- Born: Louis Keller February 27, 1857 New York City, U.S.
- Died: February 16, 1922 (aged 64) New York City, U.S.
- Occupations: Publisher, golf club owner, railroad owner
- Known for: Founding the Baltusrol Golf Club; Founding publisher of the Social Register;

= Louis Keller =

Louis Keller (February 27, 1857 – February 16, 1922) was an American publisher, social arbiter of high society, and golf club owner. He was the founder of Baltusrol Golf Club in New Jersey and the first publisher of the Social Register.

== Early life and education ==
Keller was born February 27, 1857 in New York City, the youngest of three children, to Charles M. Keller (1810–1874), an attorney, and Heloise Keller (née de Chazournes; 1823–1890), of French aristocracy. He had two older half-sisters; Alice Keller (born 1842) and Mary Keller (born 1844).

The Keller family was originally from Switzerland. His Swiss-born grandfather, Jonas Keller (1769–1830), a machinist, emigrated to New York City in May of 1816. The following year, he ultimately settled in Washington, D.C, operating the short-lived Washington Stocking Knit Factory, which ultimately went bankrupt. In 1822, was appointed by John Quincy Adams, then Secretary of State, to take charge of the Patent Office's model room. His son, Charles M. Keller, was a prominent attorney, who drafted the Patent Act of 1836 and served the first Commissioner of Patents. He ultimately married Heloise de Chazournes, who hailed from French aristocracy.

Despite their social prominence they were not fully accepted by New York society mainly since they were Catholics and a too recent arrival in America. They retained an apartment at 128 Madison Avenue and also owned a dairy farm in Springfield, New Jersey. Keller never went to prepatory school or college.

== Career ==
As a young adult, he was indecisive about starting a career. His attempt to reinvent himself as a gentleman farmer proved to be a failure. Instead, he took on the tradition of hosting an annual picnic on his family farm in Springfield, New Jersey, where he invited many members of high society. The event received extensive coverage in publications about high society each year. Indeed, the guest list was reprinted in those publications.

In 1885, he published a gossip newspaper about high society, Town Topics. Two years later, in 1887, he published the first issue of the Social Register. The publication was loosely based on the registry for the Metropolitan National Horse Show, held at the original Madison Square Garden on Madison Avenue and East 26th Street since 1883, listing its attendees and directors. It was copyrighted, thus forbidding anyone from publishing the entire list and making it more secret and exclusive.
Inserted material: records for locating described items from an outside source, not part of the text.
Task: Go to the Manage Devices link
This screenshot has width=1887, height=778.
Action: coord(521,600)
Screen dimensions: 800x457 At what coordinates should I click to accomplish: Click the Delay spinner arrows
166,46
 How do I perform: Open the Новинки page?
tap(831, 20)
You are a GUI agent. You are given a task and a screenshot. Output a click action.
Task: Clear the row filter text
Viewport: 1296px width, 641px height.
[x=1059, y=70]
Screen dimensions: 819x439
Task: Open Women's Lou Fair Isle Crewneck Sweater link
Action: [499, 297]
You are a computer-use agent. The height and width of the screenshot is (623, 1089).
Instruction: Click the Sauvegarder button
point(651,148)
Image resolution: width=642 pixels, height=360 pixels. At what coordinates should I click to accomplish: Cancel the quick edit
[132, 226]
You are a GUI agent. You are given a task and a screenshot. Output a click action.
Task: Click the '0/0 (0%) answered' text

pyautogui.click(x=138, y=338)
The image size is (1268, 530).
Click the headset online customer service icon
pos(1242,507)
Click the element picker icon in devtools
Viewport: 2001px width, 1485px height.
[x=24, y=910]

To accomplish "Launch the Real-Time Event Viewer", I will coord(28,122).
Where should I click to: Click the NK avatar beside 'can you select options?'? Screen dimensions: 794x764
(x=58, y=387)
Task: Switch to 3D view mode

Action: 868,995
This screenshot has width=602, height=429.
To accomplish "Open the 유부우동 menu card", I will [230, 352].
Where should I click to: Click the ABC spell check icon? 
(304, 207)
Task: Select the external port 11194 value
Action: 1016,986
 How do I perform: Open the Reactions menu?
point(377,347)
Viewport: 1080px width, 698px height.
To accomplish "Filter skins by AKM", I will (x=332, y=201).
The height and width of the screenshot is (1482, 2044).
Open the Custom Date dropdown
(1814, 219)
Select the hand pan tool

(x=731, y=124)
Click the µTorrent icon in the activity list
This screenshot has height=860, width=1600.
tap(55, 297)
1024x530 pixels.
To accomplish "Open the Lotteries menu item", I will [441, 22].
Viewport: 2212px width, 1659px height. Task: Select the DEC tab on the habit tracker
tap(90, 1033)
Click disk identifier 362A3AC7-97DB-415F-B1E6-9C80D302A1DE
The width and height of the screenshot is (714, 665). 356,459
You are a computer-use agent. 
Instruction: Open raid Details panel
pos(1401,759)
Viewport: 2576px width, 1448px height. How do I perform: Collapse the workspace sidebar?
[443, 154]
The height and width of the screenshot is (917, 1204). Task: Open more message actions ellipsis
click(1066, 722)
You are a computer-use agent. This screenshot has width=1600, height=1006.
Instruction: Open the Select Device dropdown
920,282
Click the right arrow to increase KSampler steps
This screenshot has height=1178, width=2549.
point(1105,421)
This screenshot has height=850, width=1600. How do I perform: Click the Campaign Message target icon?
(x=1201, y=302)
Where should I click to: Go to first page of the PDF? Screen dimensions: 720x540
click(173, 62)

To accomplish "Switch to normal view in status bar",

It was far more inclusive than Ward McAllister's "Four Hundred," the number, reputedly, that could be accommodated in the ballroom of Mrs. William Astor (Caroline Webster Schermerhorn Astor).

Through his associations with members of high society, he realized many of them were learning how to play golf. As a result, in 1895, he founded the Baltusrol Golf Club on his family farm. The name came from a friend who owned a farm called "Baltusroll Way," named after farmer Baltus Roll (1769–1831). The golf course was designed by George Hunter, an Englishman. The club hosted championships of the United States Golf Association (USGA) in 1901, 1903 and 1904. However, the clubhouse burned down on March 27, 1909. It was rebuilt that same year, to the design of architect Chester Kirk. In 1915, the club hosted the U.S. Open. In 1916, Keller purchased more land to expand the golf course. Two years later, in 1918, Keller hired A. W. Tillinghast to build a second golf course to complement the Old Course. However, Tillinghast recommended that the Old Course be plowed over, and he went on to design and build two new courses, which were called the Upper and the Lower.

In order to provide better transportation to Baltusrol Golf Club, Keller became a partner in the New Orange Four Junction Railroad, which became the Rahway Valley Railroad in 1904. The railroad, based in New Orange, NJ (now Kenilworth), was extended to Summit, NJ in 1906, with a station a short walk from the golf club's main gate. The Rahway Valley Railroad became one of the more successful short line railroads in the United States, operated by Mr. Keller's estate following his death in 1922, until it was sold to Delaware Otsego Corporation in 1986.

He was a member of the (now defunct) Calumet Club of New York City and the Metropolitan Club of Washington, D.C., two social clubs. He was also a member of the Metropolitan Golf Association and the New Jersey State Golf Association.

== Personal life ==
He resided at 12 West 56th Street. In Who Killed Society?, Cleveland Amory said he was "uninterested in girls, had a curious looking drooping moustache, and spoke in a squeaky affected voice."

He died of an intestinal ailment on February 16, 1922, at the French Hospital in New York City. He was 67 years old. At the time of his death, he was a resident of Springfield at the Baltusrol Golf Club.